Los efectos del dolor: Enmascara la depresión

Los efectos del dolor: Enmascara la depresiónEn la práctica clínica siempre se ha identificado la depresión como un trastorno caracterizado por la intensa tristeza, la apatía y el desinterés por las acciones cotidianas de la vida. En los casos más agudos la depresión puede manifestarse a través de una debilitación del sistema inmunológico y esto ocasiona múltiples enfermedades. Sin embargo, ahora se conoce que uno de los efectos del dolor es ocultar la depresión.

Generalmente los síntomas determinantes en el diagnóstico de la depresión son: la falta de apetito sexual, la anhedonia o incapacidad para sentir placer, la abulia o imposibilidad de realizar tareas y la fatiga. También pueden aparecer algunos síntomas ansiosos como: palpitaciones, mareos, decaimiento o la presencia puntual de una enfermedad que asevere el estado.

¿Cómo diferenciar entonces la presencia de un estado depresivo o la existencia de una enfermedad? La respuesta es muy simple: cuando ante los dolores y malestares ningún analgésico funciona y se mantiene el estado de tristeza y apatía durante dos semanas o más. De esta manera, el especialista a cargo del caso médico podrá diagnosticar certeramente un estado de depresión.

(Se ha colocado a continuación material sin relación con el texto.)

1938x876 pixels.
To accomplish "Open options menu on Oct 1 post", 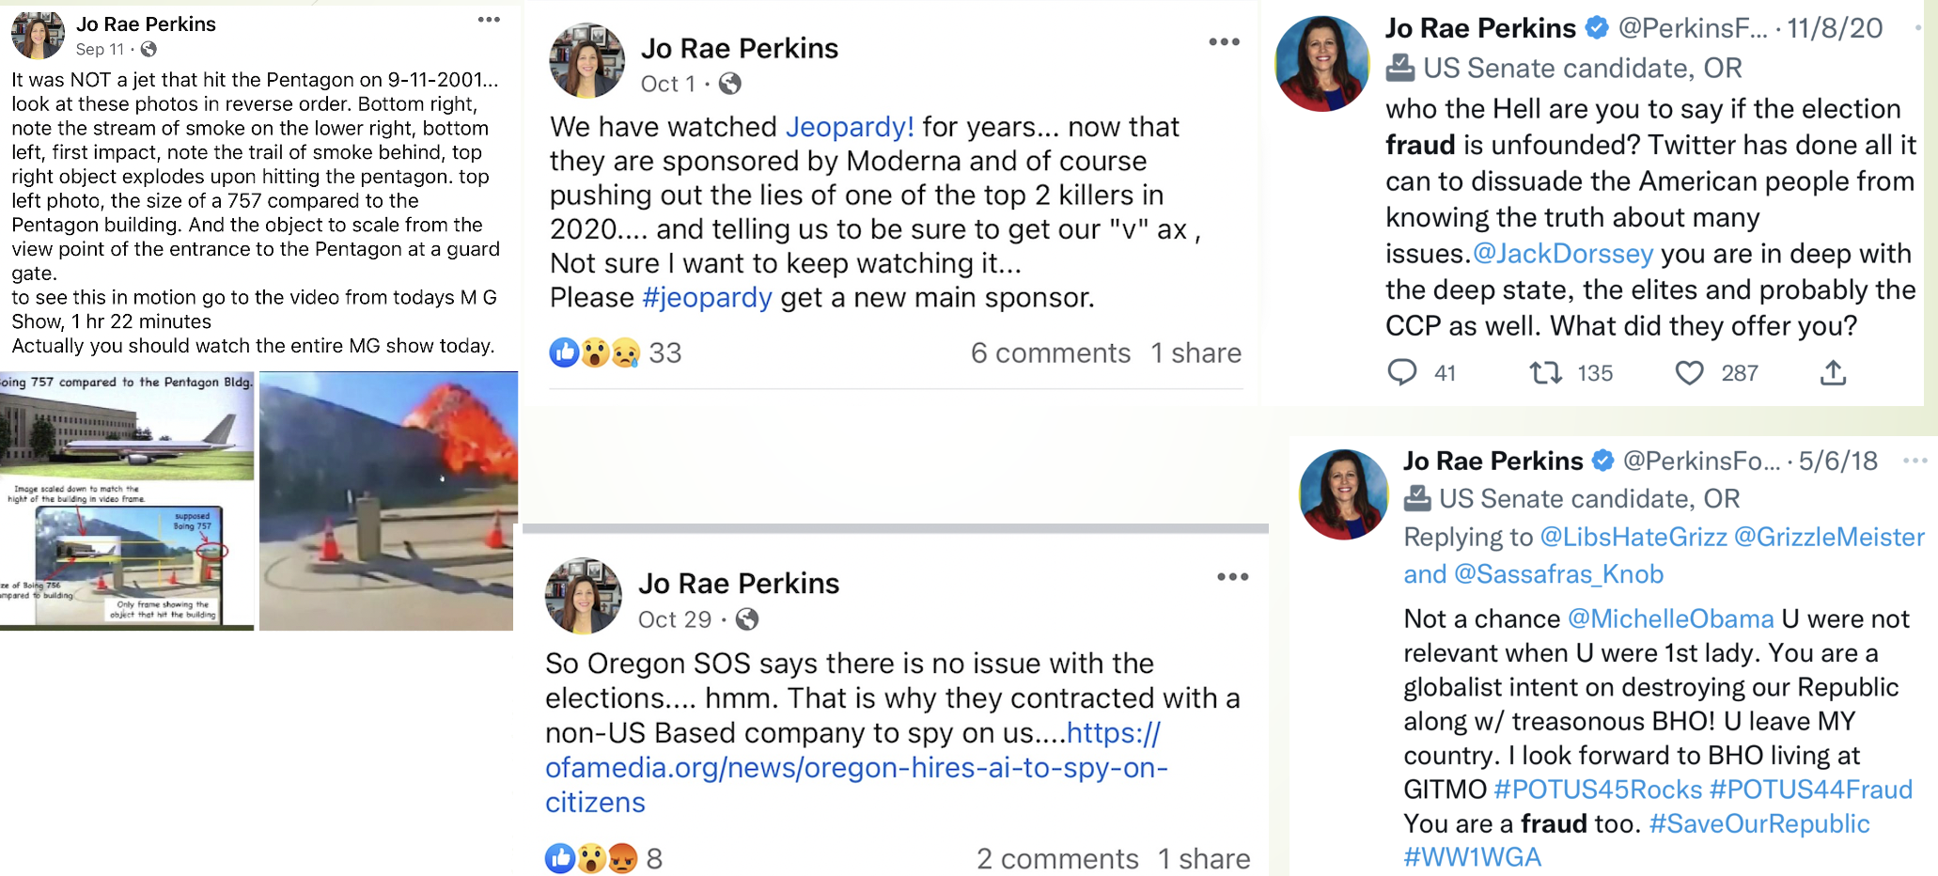I will click(1224, 41).
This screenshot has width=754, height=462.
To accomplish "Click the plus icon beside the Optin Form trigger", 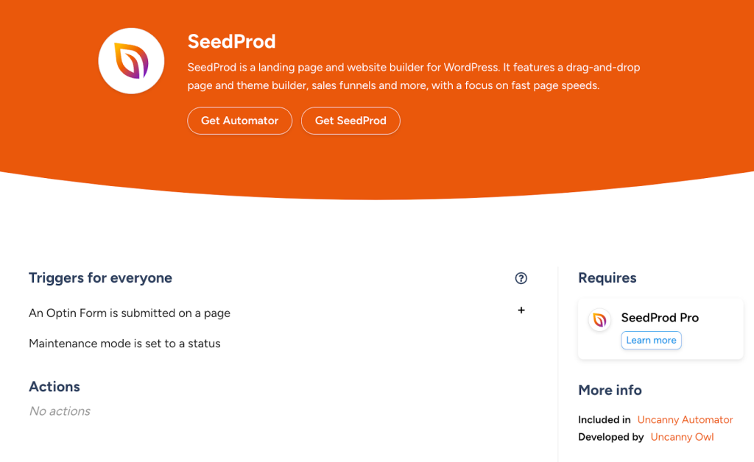I will (x=521, y=310).
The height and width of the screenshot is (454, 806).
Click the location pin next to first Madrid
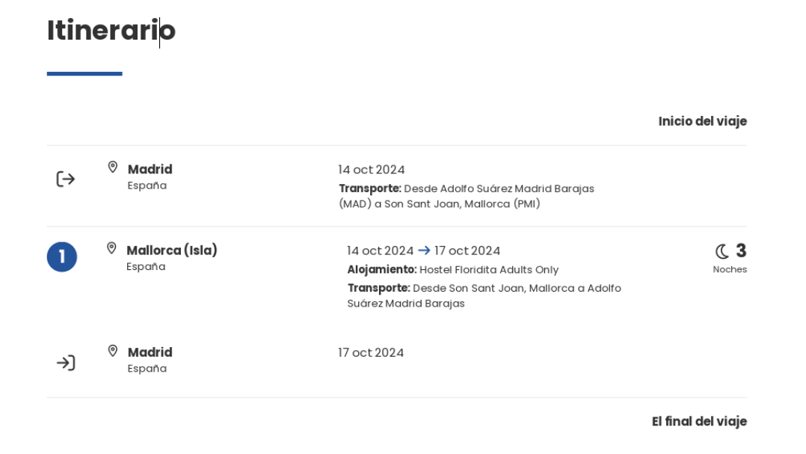click(113, 168)
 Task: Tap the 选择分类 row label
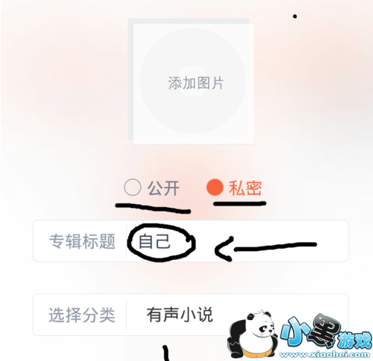pyautogui.click(x=82, y=315)
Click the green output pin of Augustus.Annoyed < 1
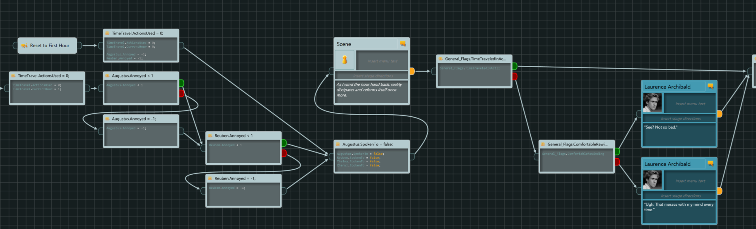 (181, 84)
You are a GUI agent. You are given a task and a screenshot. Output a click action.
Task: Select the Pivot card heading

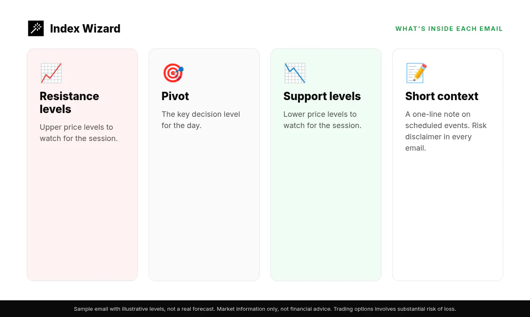pos(175,96)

En este sentido, y con la intención de identificar claramente los síntomas de la depresión, el Ministerio de Sanidad, Política Social e Igualdad de la Organización Médica Colegial de España han presentado la primera Guía de Buena Práctica Clínica en Depresión y Ansiedad con síntomas somáticos cuyo propósito esencial es ayudar precisamente a los profesionales que trabajan en la Atención Primaria de Salud a identificar los síntomas somáticos de los estados de ansiedad y depresión diferenciándolos de otros estados patógenos.

Este instrumento ha marcado un protocolo de actuación para la atención de las personas deprimidas u ansiosas que no manifiestan claramente su patología. De esta manera se podrá realizar un diagnóstico a tiempo que podría evitar algunas de las problemáticas más nefastas asociadas a los cuadros depresivos como el suicidio.